MOSCOW -- Black-uniformed special forces swept onto the airplane of Russia's wealthiest man Saturday and forced him back to Moscow, where he was ordered jailed on criminal charges -- a dramatic escalation of the politically charged probe into Russia's largest oil company.
Mikhail Khodorkovsky was charged Saturday with fraud, forgery and other crimes hours after the special forces troops, weapons drawn, surrounded his private plane at a Siberian airport.
The dramatic arrest alarmed the country's business and political elite, with many analysts saying the actions against Yukos are a Kremlin-directed campaign to keep Khodorkovsky out of politics.
Khodorkovsky, who has openly funded opposition parties, is the latest of Russia's super-rich oligarchs to be pursued by President Vladimir Putin's government. Tycoons Boris Berezovsky and Vladimir Gusinsky have gone into self-imposed exile to avoid criminal prosecution.
The Prosecutor General's office charged Khodorkovsky with fraud, forgery, embezzlement and personal and corporate tax evasion, the news agency Interfax reported. A spokesman for the office told The Associated Press that charges had been filed, but gave no specifics.
The charges were filed in Moscow, where Khodorkovsky was brought after he was detained during a business trip in Novosibirsk, the main city of Siberia.
Khodorkovsky could be kept until Dec. 30 in a pretrial detention facility, his attorney Anton Drel said. The shabby and overcrowded detention units are widely considered worse than Russia's prisons.
"The charges of the prosecutor are groundless. The detention of Mikhail Khodorkovsky is aimed at fanning a big scandal which would cover up the lack of evidence in the so-called Yukos case," Yukos spokesman Alexander Shadrin told AP.
Shadrin said Khodorkovsky's plane was surrounded by trucks after it landed in Novosibirsk and black-uniformed forces identifying themselves as FSB -- the main successor to the Soviet-era KGB -- boarded the plane shouting "put down your weapons or we'll shoot."
Worth $8 billion
The 40-year-old Khodorkovsky, whose wealth was estimated by Forbes magazine at $8 billion, is one of the most prominent of Russia's so-called "oligarchs" -- men who made huge, quick fortunes after the collapse of the Soviet Union by acquiring state property at low prices in deals whose ethics came under question.
The oligarchs are greatly resented by large numbers of Russians who did not benefit from the privatization of state property.

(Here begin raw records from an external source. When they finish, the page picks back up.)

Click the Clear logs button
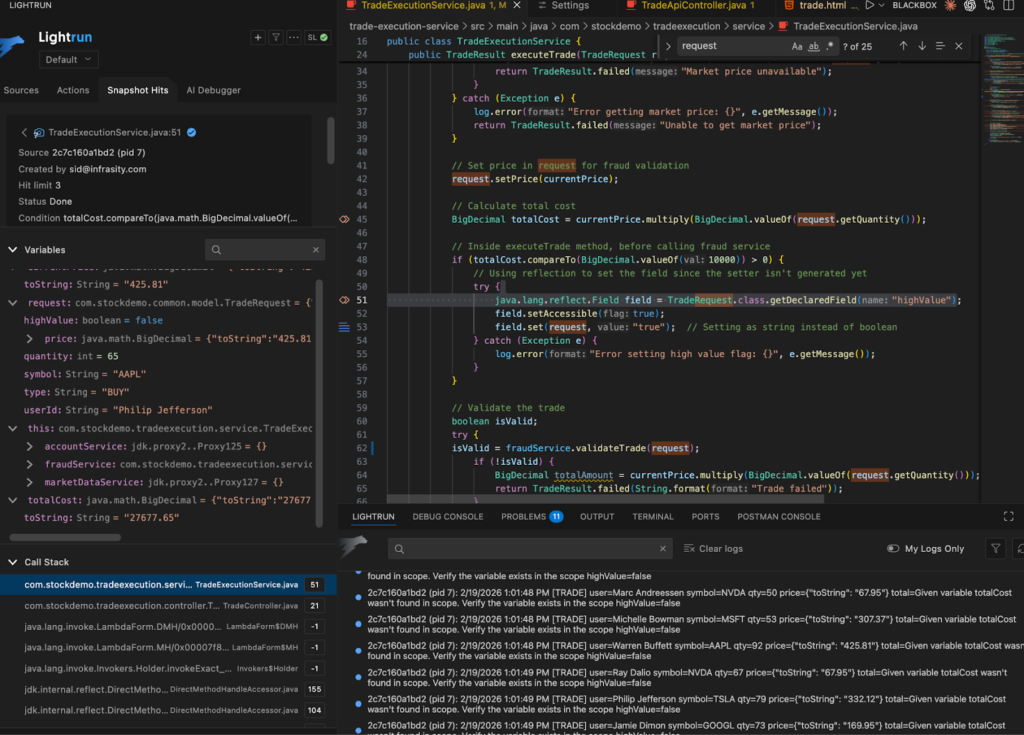1024x735 pixels. (713, 549)
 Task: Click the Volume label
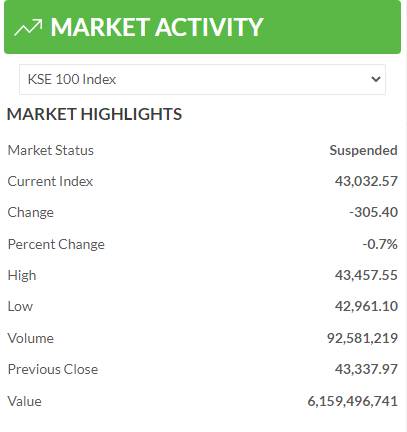coord(31,338)
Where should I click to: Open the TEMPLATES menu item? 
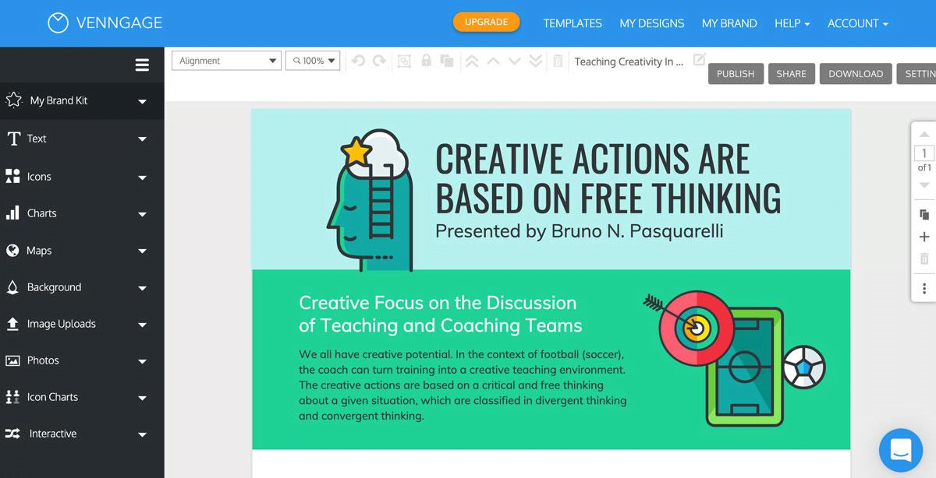tap(572, 23)
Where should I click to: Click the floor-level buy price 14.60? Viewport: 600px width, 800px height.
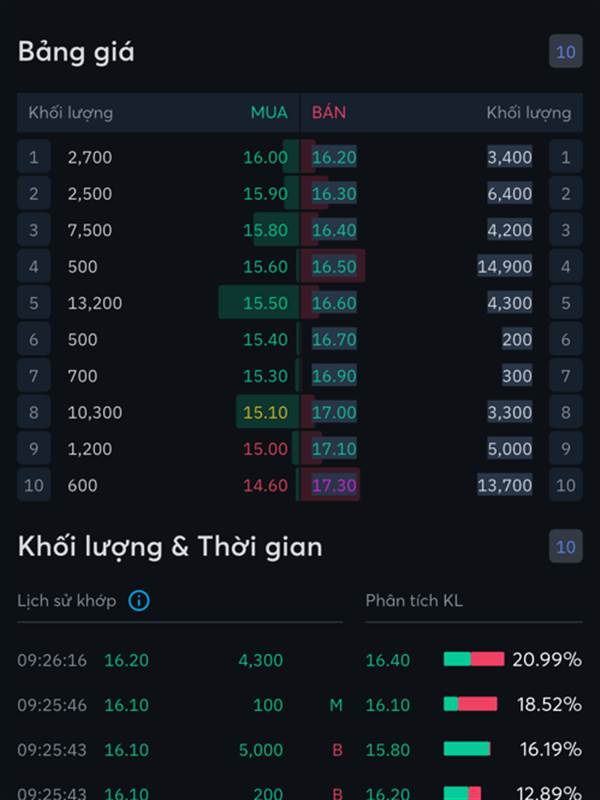(x=265, y=485)
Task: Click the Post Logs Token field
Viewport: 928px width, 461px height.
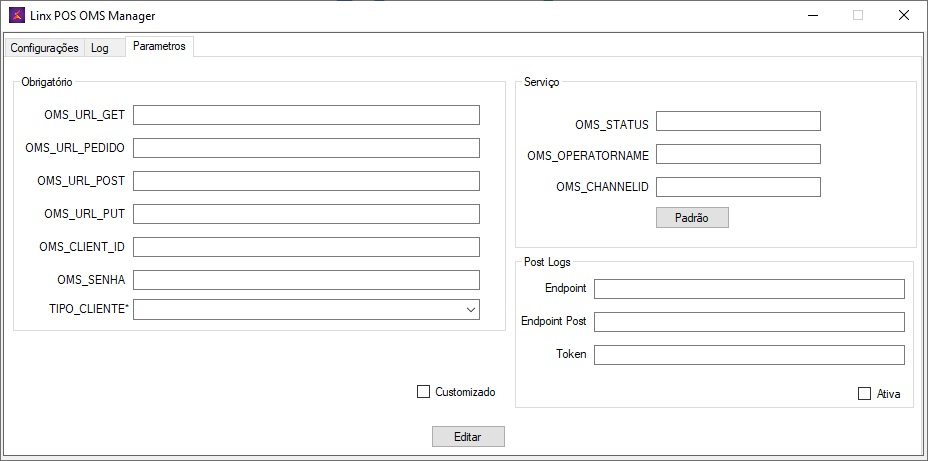Action: (x=749, y=355)
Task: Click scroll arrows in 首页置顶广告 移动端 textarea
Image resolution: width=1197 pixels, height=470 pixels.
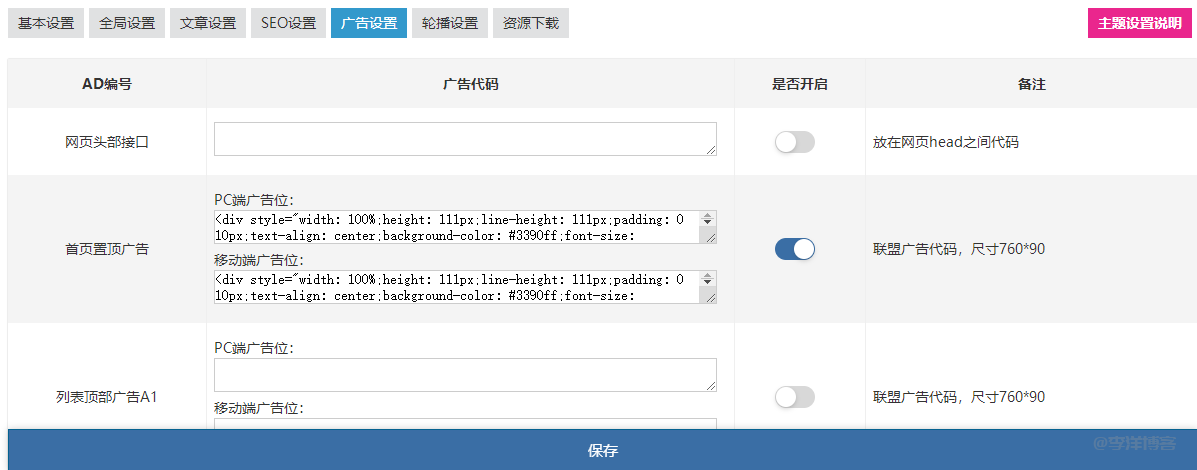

Both parliamentary and presidential elections will be held in the coming months, and the standing of pro-Kremlin parties among ordinary Russians has been strengthened by the pressure being put on oligarchs by the authorities.
Under Putin, authorities stripped Gusinsky of his media empire and charged him with fraud and have charged Berezovsky with fraud in connection with an automobile company. Both now live overseas, where courts have rejected Russian extradition requests.
Both Gusinsky and Berezovsky allege that the actions against them are a political vendetta in retaliation for criticism of Putin. The Kremlin says that the prosecutor's office is an independent agency outside presidential control.
Khodorkovsky has given funding to the opposition Yabloko and Union of Right Forces parties and is believed to have personal political ambitions.
As head of the largest company dealing in Russia's largest export commodity, Khodorkovsky can wield substantial influence, and his potency was likely to increase with Yukos' recently finalized merger with Sibneft to create the world's fourth-largest oil exporting company.
On Thursday, investigators raided a public relations company that was doing work for Yabloko in the election campaign for the national parliament, reportedly looking for evidence connected to the Yukos probe.
Top Russian businessmen and political leaders across the political spectrum expressed concern about Khodorkovsky's detention, including Communist Party head Gennady Zyuganov, who told Interfax he was "extremely worried."
"We think that this extremely dangerous development of events can only be stopped by the clear, unambiguously presented position of Russian President Putin," said Anatoly Chubais, who oversaw the privatization of state assets in the 1990s and now heads the national electricity company.
Putin's failure to do this "will bring Russia into an irreversible process of worsening business conditions," he said.
The action may also raise a warning flag to foreign investors who have been increasingly putting money into Russia, boosting the economy strongly after the collapse of the ruble in 1998. Despite Russia's vast potential, many investors are leery of the country because of its capricious legal system and concerns about shareholder protection and corporate transparency.
Although U.S. companies have hesitated to step into the still-risky Russian oil market, Exxon Mobil was reported this month to be considering buying a 25-percent stake in the merged Yukos-Sibneft operation.
The investigation began in July with the arrest of Platon Lebedev, a top Yukos shareholder and board chairman of Menatep Group, on charges of theft of state property during the 1994 privatization of a fertilizer plant. Lebedev has remained in jail awaiting trial. Last week, prosecutors also filed tax evasion charges against a Yukos manager, Vasily Shakhnovsky, who oversees day-to-day company operations and is responsible for customer relations and auditing.